Determination of Hg (II) ions in aqueous solutions by solid phase extraction

Öter Ç.

4th International Conference on Data Science and Applications (ICONDATA), Yalova, Turkey, 4 - 06 July 2021, pp.121-125

  • Publication Type: Conference Paper / Full Text
  • City: Yalova
  • Country: Turkey
  • Page Numbers: pp.121-125


Mercury in natural waters is generally found in the form of Hg (II) and MeHg (I) ions. Hg (II) ions are less toxic than MeHg (I). Organo-mercury compounds such as MeHg (I) accumulate in living things and show carcinogenic effects due to the chemical affinity of mercury to sulfanyl groups in biological molecules. These compounds accumulate especially in seafood and can reach humans through diet.
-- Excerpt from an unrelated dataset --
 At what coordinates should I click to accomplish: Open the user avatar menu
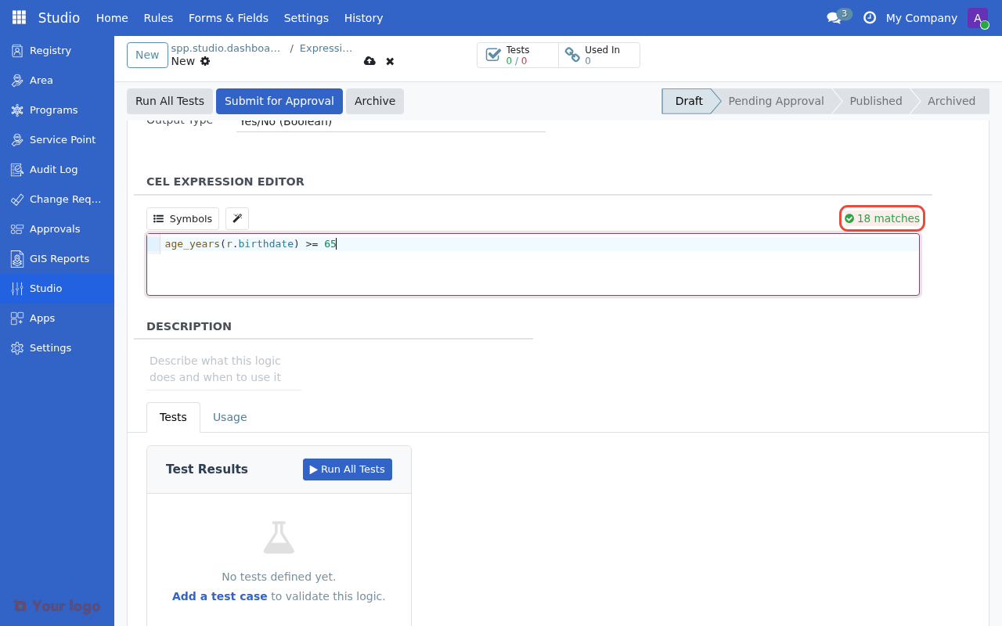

Therefore, the correct determination of these two ions is important.

Due to their low concentrations, highly sensitive, accurate and fast methods are needed for the determination of these ions. In the case of liquid samples, the most used sample pretreatment is analyte extraction using solid phase extraction (SPE) to achieve the required low limits of detection. Solid phase extraction (SPE) is a preconcentration or separation technique used in the analysis of complex matrices or low concentration analytes. This method enables rapid sample preparation by filling in disposable columns with the help of various substances acting as adsorbents to separate liquid samples from undesirable components. It is much cheaper, faster and with less solvent than liquid-liquid extraction. It also increases the efficiency of the analysis, provides clean extract and provides high recovery rates.

In this study, rice particles were used as solid phase in SPE method. Solutions of Hg (II) at a given concentration were passed through the conditioned solid phase. After all the steps of the solid phase extraction were completed, Hg (II) ions were obtained from the solid phase surface with the help of a suitable solvent. The same procedures were repeated for the commercial C18-SPE cartridge. As result of the extraction processes, % recovery values of Hg (II) ions were determined at 532 nm using a UV spectrometer.